We all sometimes feel that frustration of trying to express exactly how we are experiencing something, only to find that words fail us, that their consensus basis can only go so far. Even in our most intimate conversations, as we try and get closer to how we encounter the world, to try and make it transparent to ourselves and to another, we are always left slightly unsatisfied. Having expressed, shared and felt the warmth of communing, knowing that we have not fully connected, that some part of ourselves has not been revealed, that some connection remains unmade.
And this is partly due to the drive for confession. That need to reveal, to try and bring language into our deepest inner recesses. As if by doing so we let the eyes of God into our soul. Yet all we are doing is trying to put our dynamic, pulsing, living self into the stillness of words. Trying to immortalise ourselves in a linguistic mausoleum, just for a moment. It is not like there is some easy answer to this, but it is a reflection of our current situation, where value is derived from “information” and “ownership” that we forget how much of our shared understandings come from the synchronisation of bodies and minds in motion.
Why do men love sport so much? Why the sense of communing and oneness from what seems like a pointless, mostly non-violent re-enaction of war or hunting? It is easy to see why, where else can men enjoy the shared emotions that come from shared motion? Often women seem to find this easier to enjoy, they are often more happy to dance together, and their own physical rhythms, their periods, will synchronise with shared living.

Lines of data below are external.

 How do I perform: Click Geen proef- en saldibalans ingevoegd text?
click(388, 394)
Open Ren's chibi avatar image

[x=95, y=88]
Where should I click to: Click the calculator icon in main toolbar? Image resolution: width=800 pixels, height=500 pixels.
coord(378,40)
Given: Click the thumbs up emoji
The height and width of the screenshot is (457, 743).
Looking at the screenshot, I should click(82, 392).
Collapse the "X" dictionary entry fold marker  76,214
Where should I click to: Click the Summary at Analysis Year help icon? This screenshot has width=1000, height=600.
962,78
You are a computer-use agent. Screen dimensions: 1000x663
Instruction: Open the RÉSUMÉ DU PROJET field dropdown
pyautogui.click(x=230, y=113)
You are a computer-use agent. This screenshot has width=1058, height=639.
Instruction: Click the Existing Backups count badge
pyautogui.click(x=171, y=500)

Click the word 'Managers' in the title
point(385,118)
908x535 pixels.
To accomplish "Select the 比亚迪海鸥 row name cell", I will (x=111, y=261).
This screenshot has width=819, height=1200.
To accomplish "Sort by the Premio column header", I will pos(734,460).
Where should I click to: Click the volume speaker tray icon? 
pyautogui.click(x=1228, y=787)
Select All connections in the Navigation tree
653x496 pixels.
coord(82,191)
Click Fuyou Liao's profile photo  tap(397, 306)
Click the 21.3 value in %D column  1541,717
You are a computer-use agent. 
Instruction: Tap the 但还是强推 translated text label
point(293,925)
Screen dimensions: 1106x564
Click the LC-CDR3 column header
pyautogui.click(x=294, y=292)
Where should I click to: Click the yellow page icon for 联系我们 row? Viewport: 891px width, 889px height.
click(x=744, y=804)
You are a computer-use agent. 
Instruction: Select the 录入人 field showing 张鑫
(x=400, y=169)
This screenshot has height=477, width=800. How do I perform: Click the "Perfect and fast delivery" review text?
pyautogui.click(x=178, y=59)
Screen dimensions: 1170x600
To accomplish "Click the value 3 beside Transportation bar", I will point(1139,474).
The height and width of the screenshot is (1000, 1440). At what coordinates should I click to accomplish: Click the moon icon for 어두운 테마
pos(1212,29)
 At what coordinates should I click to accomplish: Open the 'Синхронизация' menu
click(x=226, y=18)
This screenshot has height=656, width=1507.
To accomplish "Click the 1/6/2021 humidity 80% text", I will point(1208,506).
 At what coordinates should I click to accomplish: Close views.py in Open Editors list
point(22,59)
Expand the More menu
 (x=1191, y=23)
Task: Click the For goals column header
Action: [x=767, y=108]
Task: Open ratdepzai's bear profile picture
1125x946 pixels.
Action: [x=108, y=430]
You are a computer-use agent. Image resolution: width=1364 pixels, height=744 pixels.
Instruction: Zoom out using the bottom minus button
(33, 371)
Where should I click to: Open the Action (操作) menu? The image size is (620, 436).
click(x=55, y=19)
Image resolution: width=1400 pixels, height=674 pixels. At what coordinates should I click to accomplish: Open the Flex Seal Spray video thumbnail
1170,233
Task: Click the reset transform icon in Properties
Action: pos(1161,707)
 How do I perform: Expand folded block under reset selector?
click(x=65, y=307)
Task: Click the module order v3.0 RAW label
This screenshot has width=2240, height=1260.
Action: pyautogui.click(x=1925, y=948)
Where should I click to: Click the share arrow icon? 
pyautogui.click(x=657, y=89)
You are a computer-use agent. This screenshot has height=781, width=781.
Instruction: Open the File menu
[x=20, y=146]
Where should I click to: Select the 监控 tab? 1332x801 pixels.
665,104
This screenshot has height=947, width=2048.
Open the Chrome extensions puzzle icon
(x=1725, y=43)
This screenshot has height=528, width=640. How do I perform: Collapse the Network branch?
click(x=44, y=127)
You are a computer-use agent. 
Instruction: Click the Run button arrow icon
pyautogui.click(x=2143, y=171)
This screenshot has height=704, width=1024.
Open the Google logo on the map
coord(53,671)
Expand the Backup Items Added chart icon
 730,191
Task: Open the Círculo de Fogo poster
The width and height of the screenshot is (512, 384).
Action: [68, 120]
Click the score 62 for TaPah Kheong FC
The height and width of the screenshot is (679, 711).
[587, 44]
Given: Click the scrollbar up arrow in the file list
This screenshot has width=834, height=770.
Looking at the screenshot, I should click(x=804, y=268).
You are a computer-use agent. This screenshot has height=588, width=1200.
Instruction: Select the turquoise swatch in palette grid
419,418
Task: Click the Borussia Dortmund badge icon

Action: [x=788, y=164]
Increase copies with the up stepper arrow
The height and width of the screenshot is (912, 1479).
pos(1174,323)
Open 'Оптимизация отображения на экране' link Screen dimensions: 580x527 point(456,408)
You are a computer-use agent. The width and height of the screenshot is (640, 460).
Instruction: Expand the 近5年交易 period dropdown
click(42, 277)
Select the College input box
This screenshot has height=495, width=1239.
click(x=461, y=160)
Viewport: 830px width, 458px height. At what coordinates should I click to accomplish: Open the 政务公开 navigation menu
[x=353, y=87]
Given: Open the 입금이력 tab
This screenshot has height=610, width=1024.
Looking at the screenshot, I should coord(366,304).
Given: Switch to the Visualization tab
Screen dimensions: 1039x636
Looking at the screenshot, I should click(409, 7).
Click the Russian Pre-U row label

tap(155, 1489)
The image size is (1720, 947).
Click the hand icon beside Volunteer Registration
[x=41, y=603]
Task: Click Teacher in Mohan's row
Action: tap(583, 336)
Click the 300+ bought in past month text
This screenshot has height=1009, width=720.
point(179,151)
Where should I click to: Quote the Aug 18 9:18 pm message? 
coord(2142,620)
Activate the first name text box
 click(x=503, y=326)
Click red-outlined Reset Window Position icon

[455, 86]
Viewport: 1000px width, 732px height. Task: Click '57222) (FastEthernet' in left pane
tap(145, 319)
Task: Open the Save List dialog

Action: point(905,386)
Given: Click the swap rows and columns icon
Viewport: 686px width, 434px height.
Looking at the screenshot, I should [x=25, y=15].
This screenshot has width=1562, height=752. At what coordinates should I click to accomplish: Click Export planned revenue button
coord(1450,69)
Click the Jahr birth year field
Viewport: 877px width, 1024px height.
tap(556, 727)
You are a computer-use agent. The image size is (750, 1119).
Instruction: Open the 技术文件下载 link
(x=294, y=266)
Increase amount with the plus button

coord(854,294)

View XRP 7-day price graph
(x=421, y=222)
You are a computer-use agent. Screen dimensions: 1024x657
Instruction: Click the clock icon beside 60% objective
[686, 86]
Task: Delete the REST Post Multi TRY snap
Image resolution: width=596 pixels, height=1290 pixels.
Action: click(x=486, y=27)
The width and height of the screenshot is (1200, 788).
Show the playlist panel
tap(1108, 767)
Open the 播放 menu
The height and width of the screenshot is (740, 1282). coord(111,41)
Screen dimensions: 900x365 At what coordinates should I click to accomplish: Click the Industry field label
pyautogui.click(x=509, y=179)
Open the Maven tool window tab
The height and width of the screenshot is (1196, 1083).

But for men, activities such as sport and shared physical work are the only social space where shared motion can easily and publicly become shared emotion.
It is in those moments that the inherent differences that bodies bring, the differing streams of consciousness that each of us has, can be brought together in the shared physicality of motion and action, of shared movement and intention, of experience fleetingly converging. This is of course as incomplete as any confession, and yet the fact that it is based in motion prevents us from assuming we are building a fixed self, and to rather learn from the becoming that motion to emotion entails. And somehow we instinctively understand that this is where intimacy lies, that even in our confessions we are seeking the becoming rather than just the being.
But why the fixed self, tied to the word, who gives birth to this? One can only speculate, but is it coincidental that the birth of the city, and the birth of agriculture came together and gave rise to the birth of ownership? Agriculture was the only means to support large static concentrated populations, and this entailed fixed ownership of land. At the same time in these early cities in what is now central Asia, women came to be represented as cattle, often on all fours, and thence came the wording of the English marriage contract, where the woman’s self is fixed as “chattel”. And if being owned is a fixed role, an absolute determination of ones being, then is not owning also, as the converse of such an absolute relation, also bound to fix one in one’s place? And how were such relationships recorded? There came the word and writing, also a product of these early cities and the birth of record-keeping, of ownership and then statistics, which has now grown into the world of information we now inhabit.
And we wonder why our huge glass palace of information has no room for human being-and-becoming. Academics scratch their heads over why people do not conform to fixed ideas, even as our economic engine seems to have a life of its own. But there is no mystery, just as money is an invention so is our glass palace, and we will never find ourselves, one another, only within it. Our collectivity springs from material and bodily motion, and emotion, giving our world form, which we keep giving words to.